Paper - No need to war-drive: Unsupervised indoor localization

  • Metadata:
    • author: He Wang, Souvik Sen, Ahmed Elgohary, Moustafa Farid, Moustafa Youssef, Romit Choudhury
    • title: No need to war-drive: Unsupervised indoor localization
    • year: 20122012

  • Essay:
    • While outdoor localization on phones via GPS has been around since early 2000, indoor localization techniques have yet to reach the desired accuracy for real-world deployment.
    • Even though sensors like the gyroscope and compass of modern-day smartphones can trace movements from a starting location (“dead reckoning”), this method suffers from increasing errors over time.
    • One approach to fix this would be to frequently reset the localization of the user with certain known landmarks and only use dead reckoning to capture movement between those. While you could calibrate a system to do that relying on wireless APs, this paper proposes UnLoc, a localization system solely based on mobile sensing. They assume/show that there are areas in indoor locations (stairs, elevators) with distinctive sensory fingerprints (user movement there, magnetic fields) and use classifiers to update the users' position based on the data the phone senses.

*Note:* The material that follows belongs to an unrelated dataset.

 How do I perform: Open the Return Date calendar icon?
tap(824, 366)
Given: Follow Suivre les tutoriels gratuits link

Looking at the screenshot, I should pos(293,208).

    • They use predetermined seed-landmarks/fingerprints (learned beforehand) and dynamically develop additional “organic” landmarks from the data collected by users. This allows them to theoretically start with only one seed landmark, forgoing the need for floorplans altogether.
    • They finally show that their system can reach satisfactory accuracy.
    • I enjoyed how detailed the explanation of their system and thought process while developing the concept was. They lay out their assumptions, how they tested those and how they relate to former ideas while providing supporting data for each of those. Instead of just presenting a finished idea, the paper gives insight into the development process of such systems, which is incredibly useful for me as a CS student. (Also, the bit about identifying stairs via the directionAwvalking speed correlation was quite interesting.)
    • I am, however, skeptical about how they evaluated their final approach. Seeing that their method of doing things is significantly different from formerly used techniques, they should have tried to provide as much data as possible to prove the effectiveness of the system.
    • Three test subjects in two different locations seem lacking in this regard, especially seeing how thoroughly they tested other aspects while developing the system. Most importantly, however, think they should have chosen more varied testing locations. Universities and shopping malls lend themselves pretty well to their approach, as they indeed have varying sensing fingerprints in different locations. One could imagine that parking lots, libraries and bigger convenience stores (an application the paper specifically talked about in the introduction) could pose bigger challenges when establishing organic landmarks. And while I may be wrong in my assumption that these locations would cause bigger troubles, it would have been great to see their system working in different environments to eliminate possible doubts.